We check the differentiability of $f(x) = x\left| x \right| $ at $x=0$. Evaluating derivatives from first principles, we find that the left hand and right hand derivatives both equate to $0$, which in principle proves that the function is differentiable at that point.
Now, let us try to interpret this geometrically.
More generally, if $x_{0}$ is a point in the domain of a function $f$, then $f$ is said to be differentiable at ${x}_{0}$ if the derivative $f ′(x_{0})$ exists. This means that the graph of $f$ has a non-vertical tangent line at the point $(x_{0}, f(x_{0}))$.
Source: Wikipedia
If so, where is the so-called unique tangent at $x=0$?
Source: WolframAlpha
Please find flaws in my interpretation, if any.
Thank you.
Geometrically the derivative at a point can be interpreted for strictly convex or strictly concave graphs easily: the derivative at a point $(c,f(c))$ of a strictly convex (or strictly concave) graph exists if there is a unique straight line $g(x):= ax+b$ that intersect the graph of $f$ at the point $(c,f(c))$ such that $f(x)\ge g(x)$ for all $x$ if $f$ is convex, or $f(x)\le g(x)$ for all $x$ when $f$ is concave. Then we says that $a$ is the derivative of $f$ at $c$, that is, that $f'(c)=a$.
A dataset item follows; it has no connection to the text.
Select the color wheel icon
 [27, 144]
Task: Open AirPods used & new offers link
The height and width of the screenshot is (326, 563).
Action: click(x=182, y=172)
For other functions, not necessarily strictly concave or strictly convex, the geometric interpretation is not so clear because there are infinite straight lines that can cut the graph of a function uniquely at a point as in the function of your picture.
But the geometric definition of the derivative at points of strictly convex or strictly concave graphs define analitically the derivative through a limit, and we can extend this definition to other cases not necessarily strictly concave or strictly convex.
Note that there are strictly convex and strictly concave graphs of functions that doesn't have derivative at some points, because such straight line doesn't exists or because there are more than one straight line that intersect the graph of the function uniquely in some point.